>From: owner-openssl-us...@openssl.org On Behalf Of Derek Cole
>Sent: Friday, 12 October, 2012 17:06

>Interesting. While I was playing around with this, I actually 
>noticed that if I use the -subj option on the CSR, I am not able 
>to do this. I was able to get it working by adding the common name 
>on the actual cert generation from that CSR. The config file was 
>modified so that for my priority_match, which had some match fields, 
>was changed to priority_any which only had a common name required, 
>firefox was happy.
        
>Just thought I'd post this workaround in case anyone else stumbles across
it. 

I think you mixed up two or maybe three things here, 
and you meant "policy" not "priority".

Generating a CSR with req -new -subj works if the config file 
has prompt specified or defaulted yes. I tested that.
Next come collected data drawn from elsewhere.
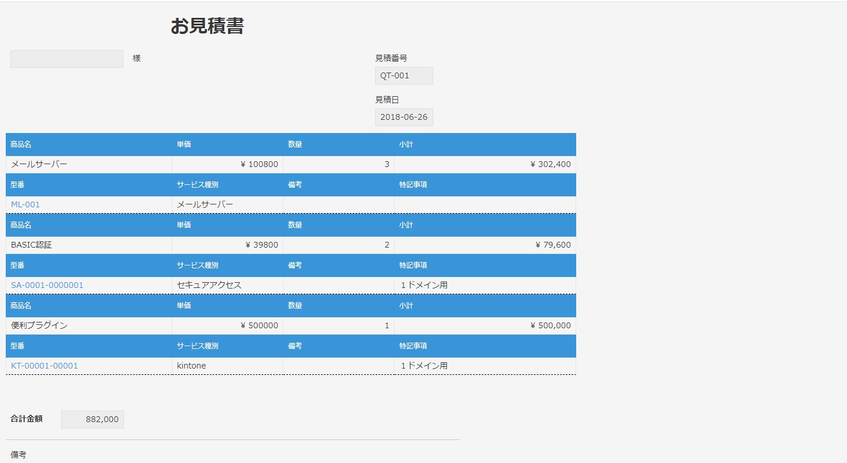The width and height of the screenshot is (847, 463).
Task: Click the 様 label beside the customer field
Action: 137,58
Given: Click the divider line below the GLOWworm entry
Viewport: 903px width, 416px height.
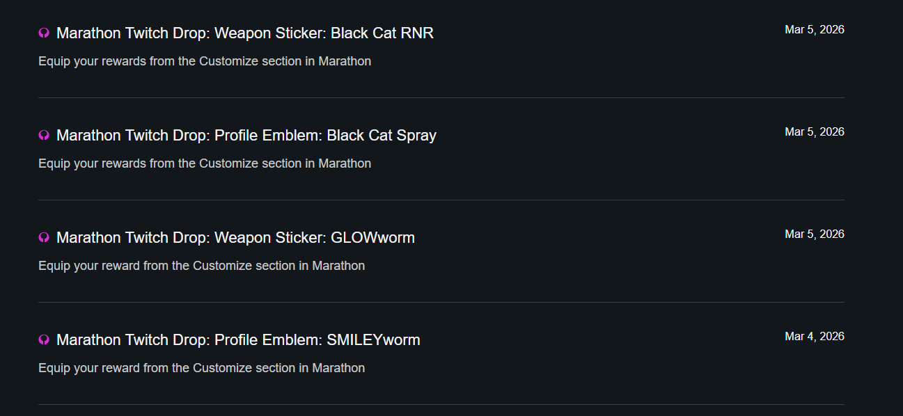Looking at the screenshot, I should pos(441,302).
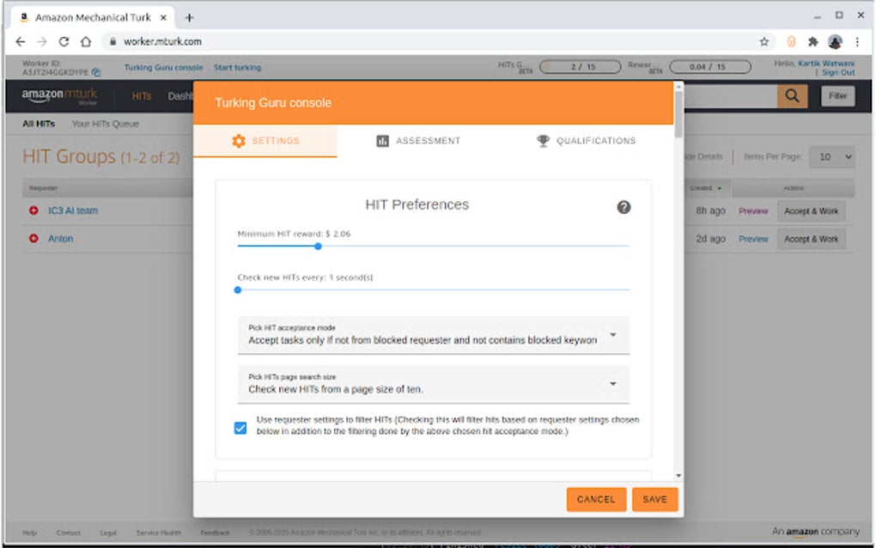The image size is (876, 548).
Task: Open the Pick HITs page search size dropdown
Action: 433,384
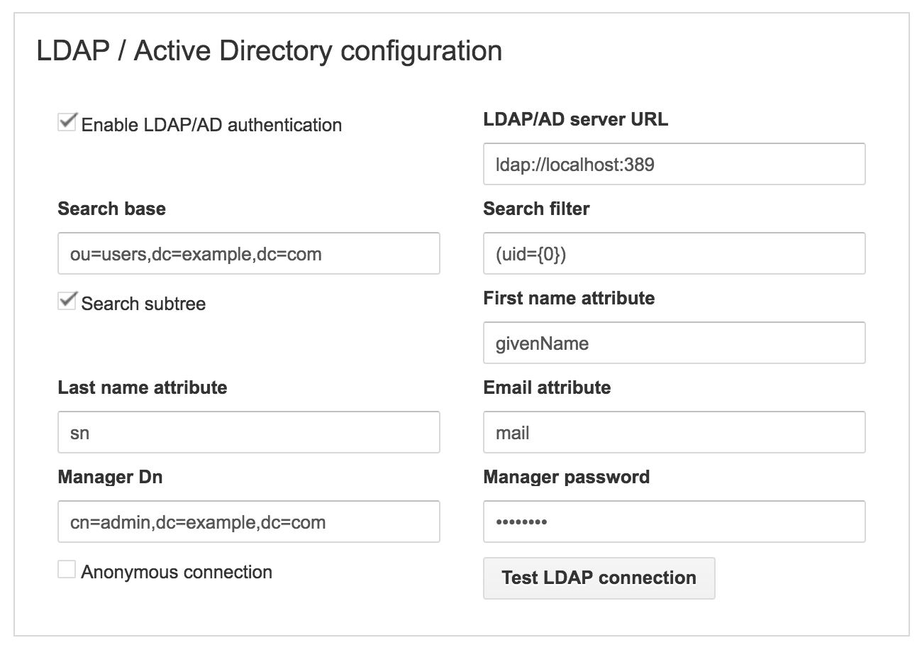
Task: Focus the First name attribute field
Action: [x=672, y=343]
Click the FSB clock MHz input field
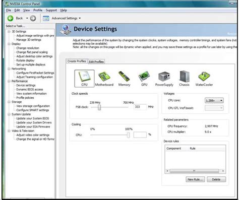Viewport: 239px width, 200px height. click(140, 107)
You can 
generate a CSR with only CommonName by either -subj, prompted, 
or unprompted. I (now) tested all of those. The distro config 
file prompts all and defaults some DN fields, so you must enter 
dots to get CN only. OTOH you can specify more than CN with -subj.
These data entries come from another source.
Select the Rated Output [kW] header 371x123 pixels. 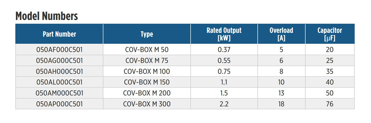pos(224,34)
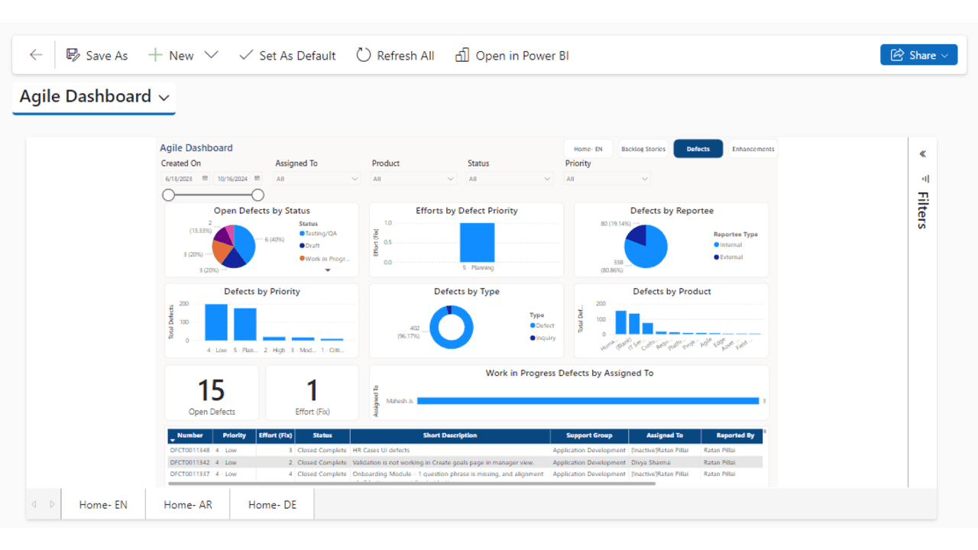Screen dimensions: 978x550
Task: Switch to the Home- AR page tab
Action: pyautogui.click(x=188, y=504)
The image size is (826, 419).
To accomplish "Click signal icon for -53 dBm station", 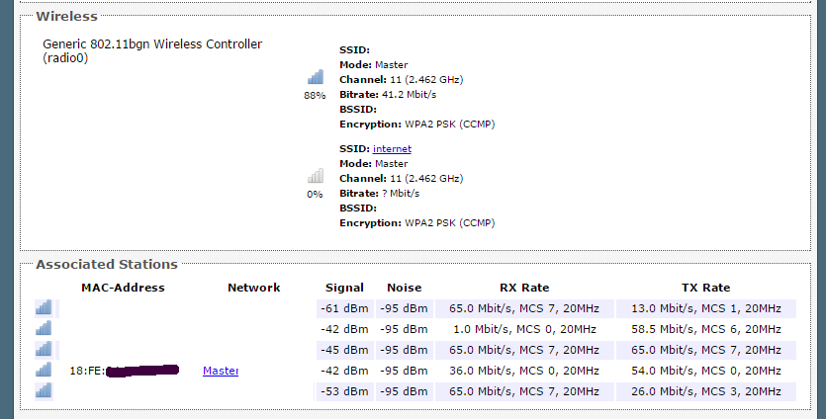I will tap(44, 390).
*Issuing* a cert using 'ca' from a CSR containing only CommonName, 
however the CSR was created, is a different issue. *That* depends 
on the policy in the config file, and distro policy_match won't 
allow it. You can either edit config or use -policy sect.

You can override the subject in the CSR with ca -subj, but policy 
still applies. If you specify -subj with only CN it will work 
only if the configured policy or -policy sect allows that -- 
and in that case, CSR with only CN works just as well.